Jevgeni Nivorozhkin soupçonne que le remplacement des importations signifiera principalement que les Russes devront se rabattre sur des produits de moindre qualité, pour lesquels ils paieront trop cher. « Dans vingt ans, les Russes auront peut-être un smartphone russe dont ils nous diront qu’il fonctionne aussi bien qu’un iPhone. Ou bien nous achèterons un véritable iPhone par l’intermédiaire d’un cousin au Kazakhstan, qu’il faudra ensuite espérer ne pas tomber en panne, car il sera impossible de le réparer en Russie. Cela aussi va ronger le niveau de vie des Russes. Ce n’est pas une perspective agréable. »

En outre, Poutine souhaite que l’économie russe vise les marchés asiatiques. Lors du sommet de l’Organisation de coopération de Shanghai qui s’est tenu dans la ville ouzbèke de Samarkand, Poutine était fier de poser photographier avec la crème des chefs d’État asiatiques. Lors de sa rencontre avec le président chinois Xi Jinping, Poutine a souligné l’amitié entre les deux pays, faisant l’éloge du « partenariat stratégique ». Mais ici aussi, les problèmes pratiques sont vite apparus.
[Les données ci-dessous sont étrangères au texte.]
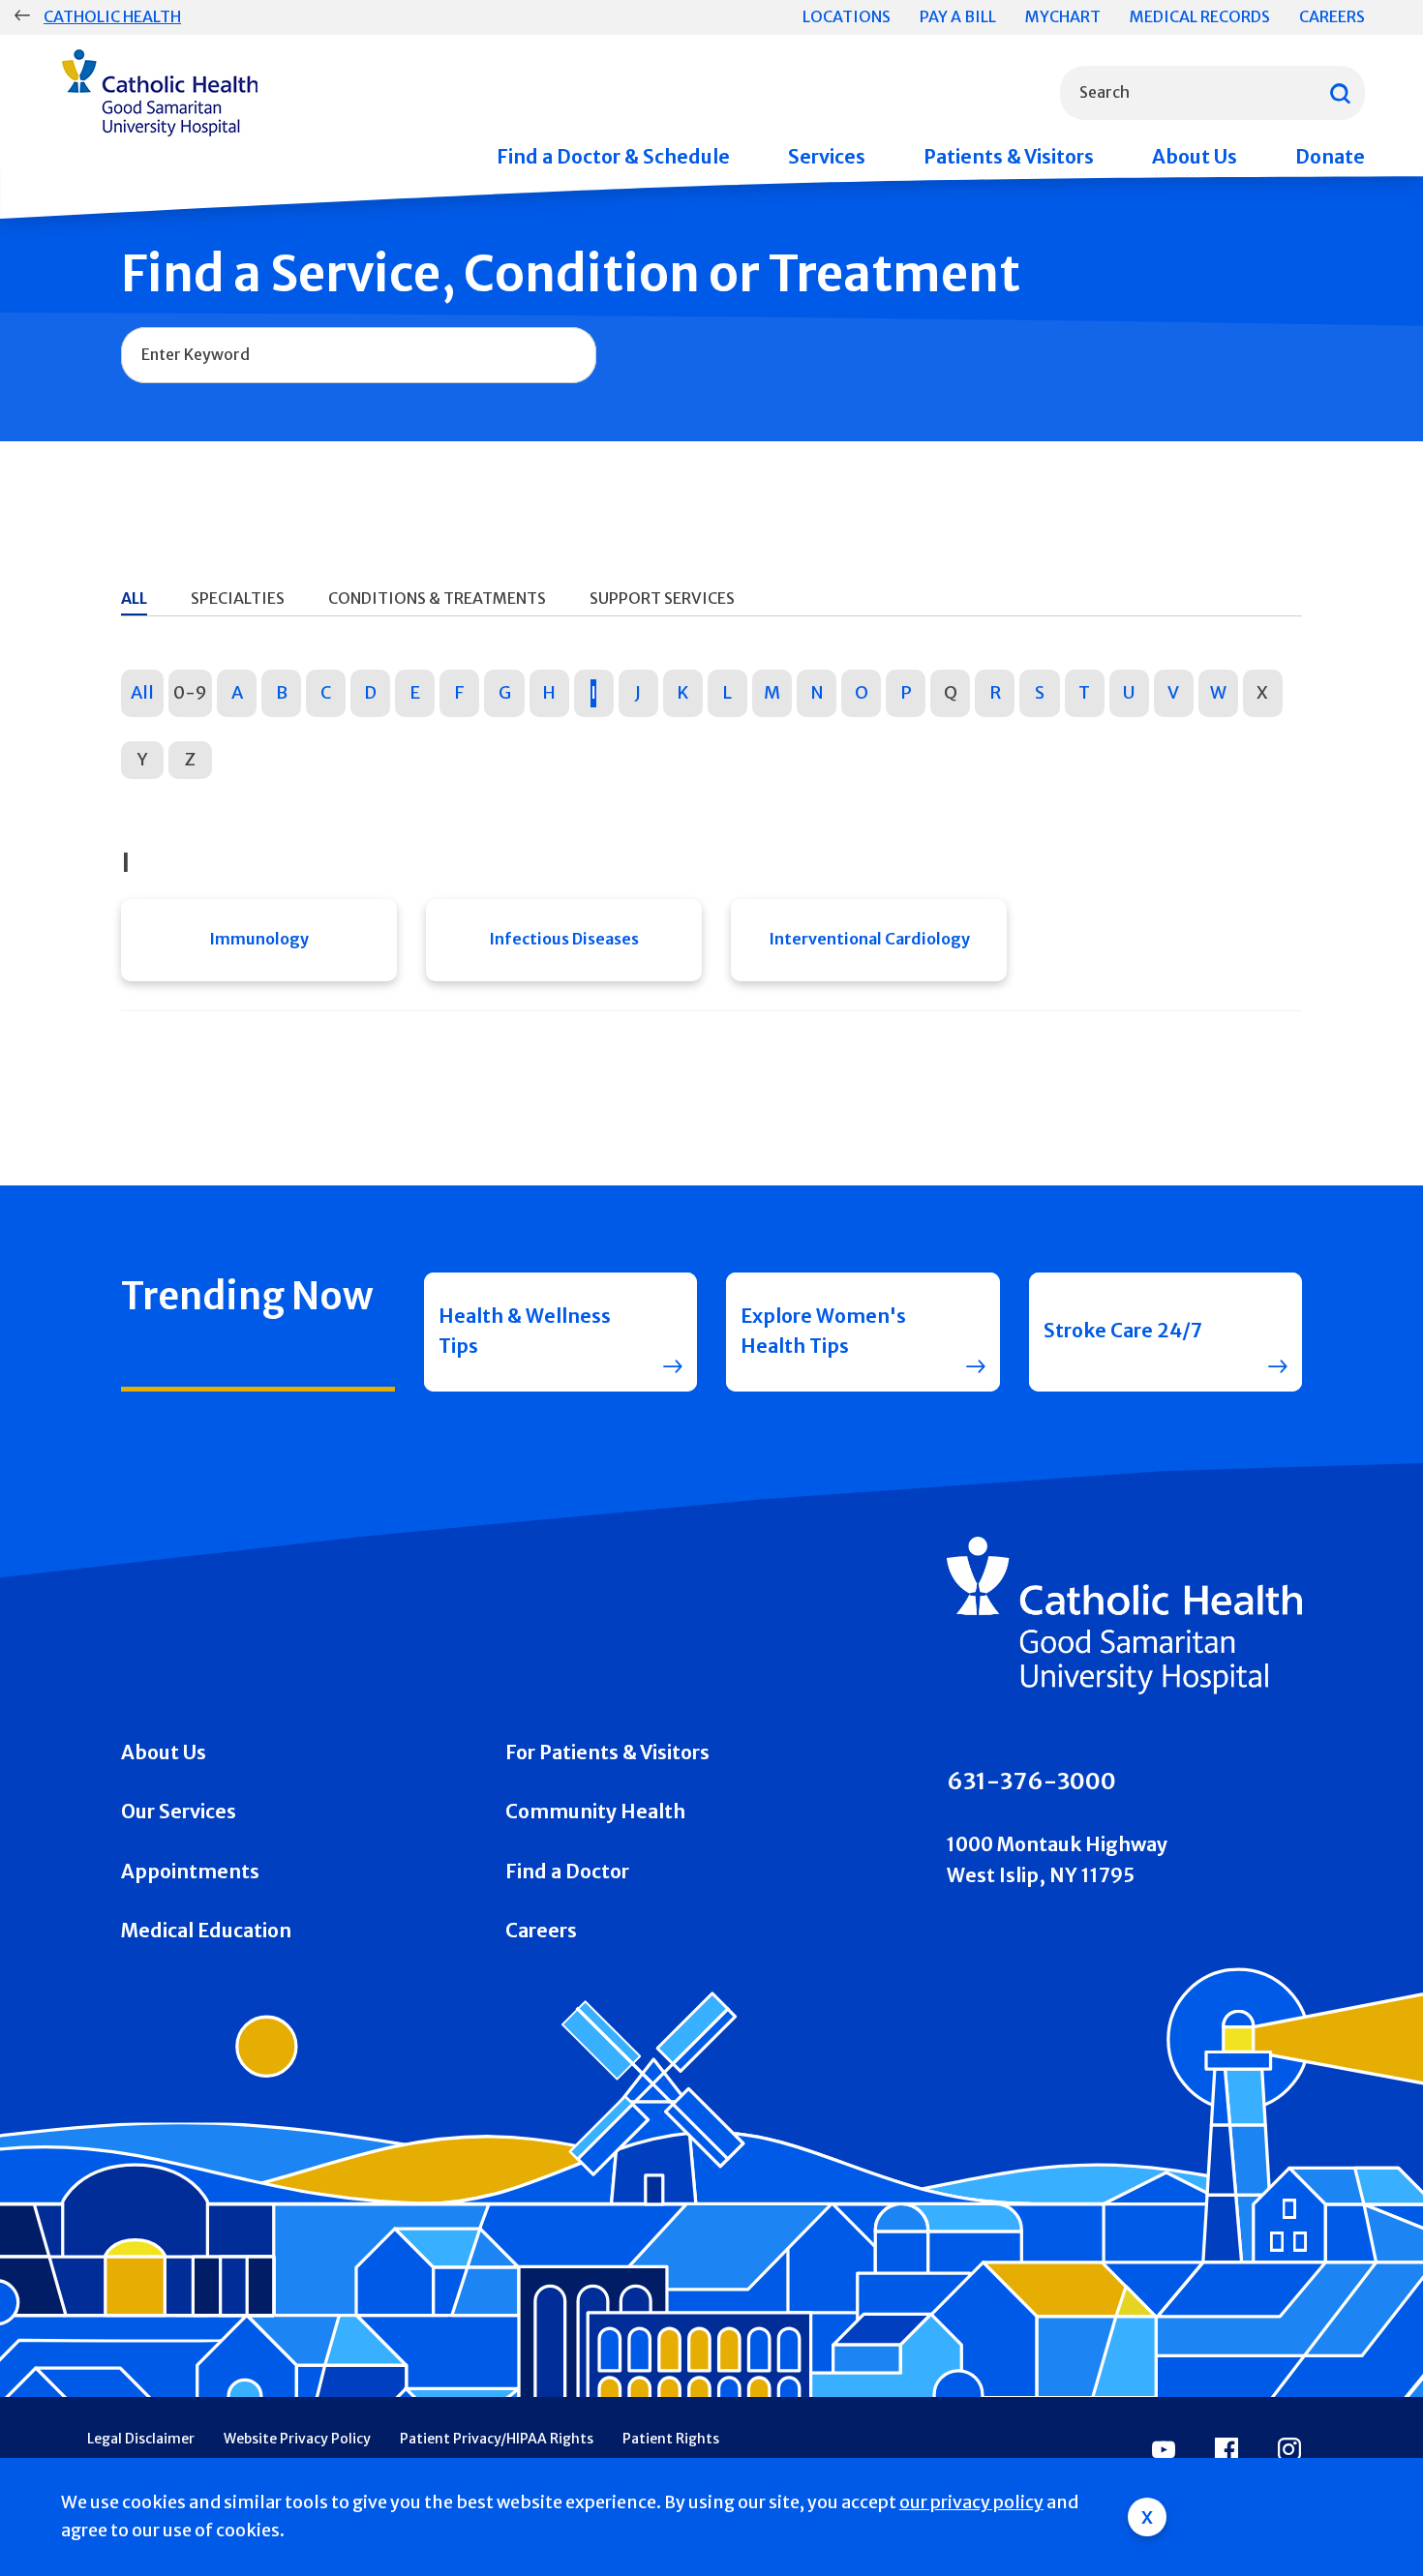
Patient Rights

Il est peu probable, par exemple, que l’Asie soit en mesure de prendre le relais de la baisse des exportations de pétrole vers l’Europe. La Russie fournit la plupart de son gaz et de son pétrole à l’Europe par pipeline. Il faudra de nombreuses années avant que la Russie soit en mesure d’expédier les mêmes volumes vers l’Asie. En outre, les pays asiatiques comme la Chine et l’Inde comprennent très bien que la Russie est vulnérable, et le prix est négocié âprement. En outre, les entreprises chinoises sont également extrêmement réticentes à prêter main forte à la Russie par crainte des sanctions. Les importations chinoises ont également chuté de moitié depuis avril, les entreprises craignant de tomber sous le coup des sanctions. Morena Skalamera souligne que la guerre est une improbable bévue stratégique du point de vue russe. « Pour les pays de l’Union européenne, la Russie était un fournisseur fiable qui a toujours respecté ses contrats. Cette entente ne reviendra pas dans les décennies à venir. Il faudra beaucoup de temps pour rétablir la confiance. Je ne pense pas que  je serai encore là pour voir ça ».

Pour les Russes incertains de l’avenir, Poutine a également eu des paroles apaisantes à Vladivostok. La croissance moderne, selon le président, ne s’exprime plus en termes économiques, mais en termes de souveraineté. Pour les Russes, il s’agit d’une perspective séduisante : un pays de Ladas bricolées et d’iPhones cassés, mais totalement souverain.